Armureries : encore une !
La routine, un fait divers récurrent auquel on s’habitue puisqu’il semble inéluctable. L’attaque d’une armurerie. La dernière en date, c’était durant la nuit de mardi à mercredi à Glaris. Les auteurs ont pris la fuite en emportant des armes. Ils courent toujours. Moins d’une semaine avant, une telle attaque se produisait à Malters, dans le canton de Lucerne. Les casseurs ont eu moins de chance, ils ont été arrêtés peu après les faits. Deux cas qui s’ajoutent à la liste établie par fedpol il y a une dizaine de jours, recensant 23 cambriolages d’armureries depuis le début de l’année. L’organe fédéral précisait que dans tous les cas, les auteurs sont venus de l’étranger.

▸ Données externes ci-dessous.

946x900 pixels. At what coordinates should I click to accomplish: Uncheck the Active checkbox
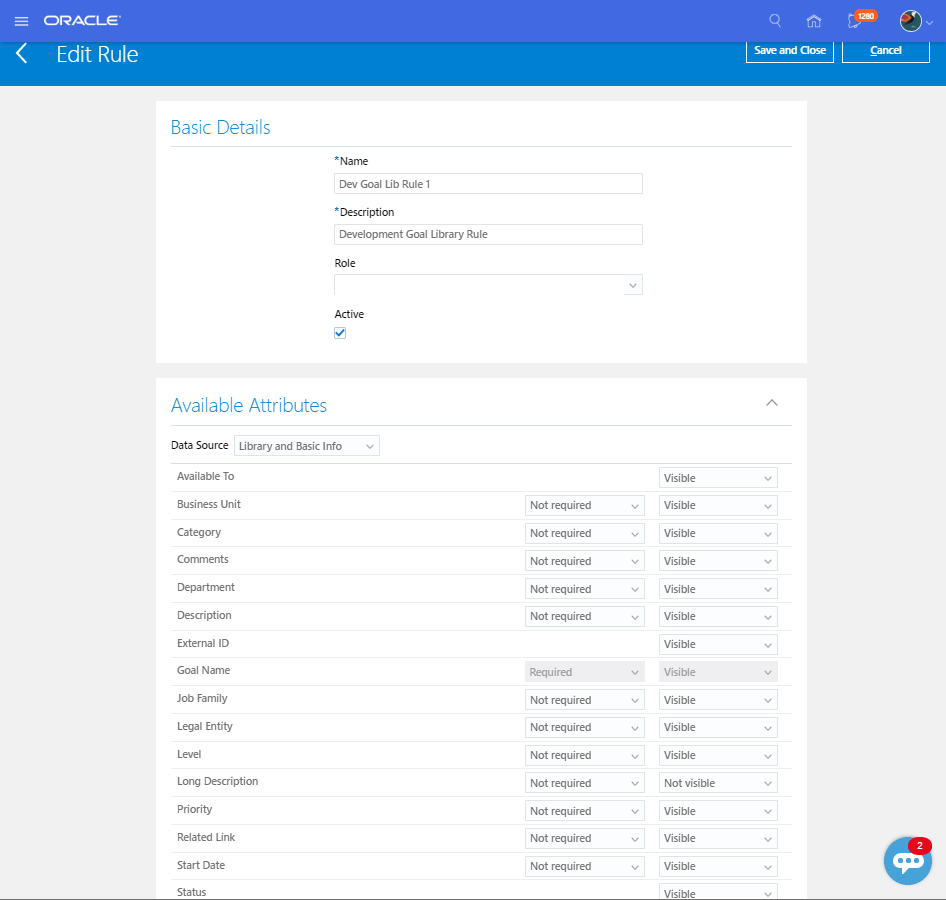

Sont venus de l’étranger ? Mais comment se fait-il ? On nous dit pourtant que Schengen renforce la sécurité. Il n’en est rien. Chaque nouvelle affaire met en évidence la faillite de ce fumeux concept, aubaine du crime vagabond qui se déplace sans entrave d’un bout à l’autre de l’Europe. Des peines ridicules en cas de malchance, magot confortable si tout se passe bien, cela suscite des vocations. Ainsi, pour cause de Schengen, la sécurité en Suisse recule tandis que la violence avance. Au sein de la crapule itinérante, les Français occupent la première place.
Mais pourquoi la France, alors que nous avons une frontière avec d’autres pays que la France ? L’explication se trouve dans le Global Peace Index 2026. La Suisse figure au troisième rang des pays les plus sûrs derrière l’Islande et la Nouvelle-Zélande. Alors que tous les pays de l’Union européenne bénéficient d’une haute, voire très haute sécurité, notre voisine pointe à la nonante-neuvième place, entre la Tanzanie et le Gabon. La Suisse sert donc de déversoir d’orage pour cette criminalité dont la France a perdu le contrôle.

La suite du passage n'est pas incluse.